Published in the February 2022 Journal of Experimental Biology, Cost’s “2D and 3D visualizations of archosaur jaw muscle mechanics, ontogeny and phylogeny using ternary diagrams and 3D modeling” shows examples of how 3D structures can be represented in 2D graphics.
While ternary diagrams are not new, using them to investigate relationships in evolution, changes muscles make when animals bite down on things, and show changes over an animal’s lifetime are new uses of the tool.
NEW RESEARCH: T-REX BITE COULD CRUSH A CAR
Although a Tyrannosaurus rex could bite hard enough to shatter the bones of its prey, paleontologists were baffled by how it accomplished this feat without breaking its own skull. Until now, that is. A new study via scientists at the University of Missouri, led by Albright College biology faculty member, Ian Cost, Ph.D., shows that the T. rex’s skull was much stiffer than the snakes and birds to which it was previously compared.
The bone-shattering bite of a Tyrannosaurus rex delivered up to six tons of pressure — enough to have crushed a car.
Cost, who worked on the project as a doctoral student in the University of Missouri School of Medicine, believes the findings could help to advance human and animal medicine by providing better models of how joints and ligaments interact.
“The results presented in this study, which has been carried out with tremendous attention to detail, not only demonstrate that the skull of T. rex could resist very high bite forces, but precisely how it did so,” says Laura Porro, an expert on fossil biomechanics at University College London. Porro adds that the work will now help researchers determine the flexibility of skulls belonging to other fossil animals.
The Society for Integrative and Comparative Biology conference was held January 3rd to January 7th this year. I presented another poster and had a fairly captive audience for almost the entire time (~ 2 hours), at least until I managed to sneak off to talk about a poster I was interested in across the display hall. Parrots were not necessarily the rage, but the biomechanical work presented was very popular and since I love my work I am going to go with the idea that biomechanical parrots were some of the favorite things on the lists of people I spoke to on January 4th at my poster.
This summer (2016) the 11th International Congress of Vertebrate Morphology was held in Bethesda, Maryland and I presented some preliminary, but well-on-their-way, results from my current work on cranial kinesis. The talk and the meeting went better than I could have hoped and a lot of interesting discussions resulted.

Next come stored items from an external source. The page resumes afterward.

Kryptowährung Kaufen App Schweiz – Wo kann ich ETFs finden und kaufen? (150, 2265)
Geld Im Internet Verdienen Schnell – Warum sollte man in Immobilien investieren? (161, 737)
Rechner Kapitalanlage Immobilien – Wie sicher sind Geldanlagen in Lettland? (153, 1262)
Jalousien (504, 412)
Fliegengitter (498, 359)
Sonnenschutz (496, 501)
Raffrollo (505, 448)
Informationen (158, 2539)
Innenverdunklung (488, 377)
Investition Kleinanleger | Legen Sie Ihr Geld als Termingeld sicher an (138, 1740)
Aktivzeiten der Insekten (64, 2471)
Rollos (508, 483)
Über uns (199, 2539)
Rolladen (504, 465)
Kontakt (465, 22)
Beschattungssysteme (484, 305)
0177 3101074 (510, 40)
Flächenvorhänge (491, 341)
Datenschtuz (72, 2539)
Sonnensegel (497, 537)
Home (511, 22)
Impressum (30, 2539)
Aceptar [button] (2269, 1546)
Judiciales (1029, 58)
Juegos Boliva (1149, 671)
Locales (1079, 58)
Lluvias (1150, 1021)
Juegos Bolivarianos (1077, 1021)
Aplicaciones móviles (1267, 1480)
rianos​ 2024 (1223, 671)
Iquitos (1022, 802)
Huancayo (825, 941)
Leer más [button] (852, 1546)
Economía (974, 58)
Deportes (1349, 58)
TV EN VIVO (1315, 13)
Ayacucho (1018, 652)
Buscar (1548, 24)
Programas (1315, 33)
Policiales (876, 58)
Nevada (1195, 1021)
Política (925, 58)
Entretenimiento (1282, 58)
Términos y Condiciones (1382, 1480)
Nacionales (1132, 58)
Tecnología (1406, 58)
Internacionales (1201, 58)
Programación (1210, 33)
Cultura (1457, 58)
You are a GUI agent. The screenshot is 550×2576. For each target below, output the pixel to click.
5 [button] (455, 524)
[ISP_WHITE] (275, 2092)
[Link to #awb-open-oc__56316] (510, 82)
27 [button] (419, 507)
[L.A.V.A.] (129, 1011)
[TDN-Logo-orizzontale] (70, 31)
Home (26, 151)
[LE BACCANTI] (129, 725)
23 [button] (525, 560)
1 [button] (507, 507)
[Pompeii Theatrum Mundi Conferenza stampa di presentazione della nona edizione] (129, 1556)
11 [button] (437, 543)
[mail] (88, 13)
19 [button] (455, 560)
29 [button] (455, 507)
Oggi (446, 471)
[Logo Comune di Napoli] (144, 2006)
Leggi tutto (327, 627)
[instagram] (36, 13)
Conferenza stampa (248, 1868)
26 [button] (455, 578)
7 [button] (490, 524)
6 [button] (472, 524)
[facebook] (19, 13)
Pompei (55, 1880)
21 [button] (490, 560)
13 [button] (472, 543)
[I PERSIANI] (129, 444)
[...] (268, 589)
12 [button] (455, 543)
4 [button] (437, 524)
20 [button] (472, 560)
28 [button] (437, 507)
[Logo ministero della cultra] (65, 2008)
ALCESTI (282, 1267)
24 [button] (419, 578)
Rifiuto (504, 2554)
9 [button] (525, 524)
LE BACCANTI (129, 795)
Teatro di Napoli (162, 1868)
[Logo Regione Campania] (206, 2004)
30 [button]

Dinosaurs and Cavemen was again a resounding success. This year we had live dinosaurs (University of Missouri Raptor Rehabilitation Project brought live birds!) in addition to the hominid, dinosaur, avian, geological, and anthropological exhibits. We also had help from the planetarium at Columbia Public Schools and students from the College of Agriculture, Food, and Natural Resources who brought taxidermied representatives of Missouri birds with them as well.
Life Sciences Week 2017 was a great success this week. The poster I presented was singled out as an outstanding poster for the best oral presentation in the social and behavioral science category. Feeding behaviors and different ways that the animals presented use their feeding apparatuses were highlighted for audiences from undergraduate level to faculty. The poster was displayed a second time at a reception showcasing the outstanding posters from the week.
The Society of Vertebrate Paleontology (SVP) meeting in Dallas this year (2015) was a great networking event and the research and work that was done to that point was very well received. In this image of the poster session I am explaining the work to some interested students and some fairly well known scientists (Stephen Gatesy and Emily Rayfield) who were very nice to meet and discuss common interests with. Photo taken by Casey Holliday.
Spates, A., Cost, I. N., Sellers, K. C., and Holliday, C. M. 2015. A Tale of Two Birds: Biomechanics of the Avian Feeding Apparatus. Life Sciences Week, Univ. of Missouri Spring 2015
Rozin R. E., Cost, I. N., and Holliday, C. M. 2015. Feeding biomechanics in the wild turkey, Meleagris gallopavo, and its significance for avian cranial evolution. Summer Research 2015
The Experimental Biology Meeting hosted the annual meeting American Association of Anatomists this spring. At the meeting I presented a very similar, though not identical, poster as the one I presented at Life Sciences Week that shows a lot of the methods I will be using to address my future research. I was lucky enough to speak to a number of great anatomists about aspects of these methods and what kinds of information they will produce as well as speaking to collaborators that are helping to further my research.